井上ひさし 「組曲虐殺」

組曲虐殺

組曲虐殺


本作品は、小林多喜二が主人公の戯曲であり、井上ひさしが最後に執筆した戯曲である。

読んで、本当に感動した。
すばらしい名作と思う。

「独房からのラヴソング」のなんと美しいことだろう。

そして、「あとに続くものを 信じて走れ」の歌のところには、本当に胸を打たれた。

「絶望するには、いい人が多すぎる。
希望を持つには、悪いやつが多すぎる。
なにか綱のようなものを担いで、絶望から希望へ橋渡しをする人がいないものだろうか。
いや、いないことはない。」

「命あらばまた他日。
元気で行こう。
絶望するな。」

などなどの、小林多喜二のことばの数々に、目頭が熱くなった。

「たがいの生命を大事にしない思想など、思想と呼ぶに価いしません。
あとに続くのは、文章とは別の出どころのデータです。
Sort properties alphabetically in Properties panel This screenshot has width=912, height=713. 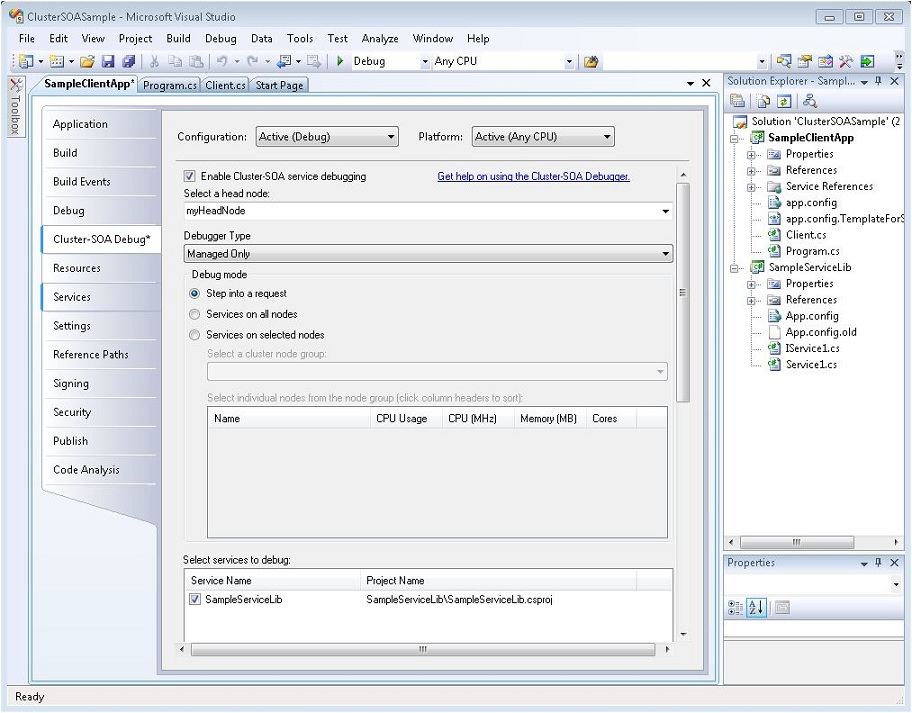(x=754, y=605)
」

という台詞も、小林多喜二の、そして井上ひさしさんの思想をよくあらわしているようで、本当に心にのこることばだった。

文章は体ぜんたいでぶつかって書くべきで、
そうすると、「かけがえのない光景」を映し出す胸の映写機が動き始める、
という話も、本当に美しく、深い印象を与える話だった。

多喜二を支える家族や女性たちや、尾行する刑事たちも、とても生き生きと描かれていて、面白かった。

多くの人に読んで欲しい、すばらしい作品と思う。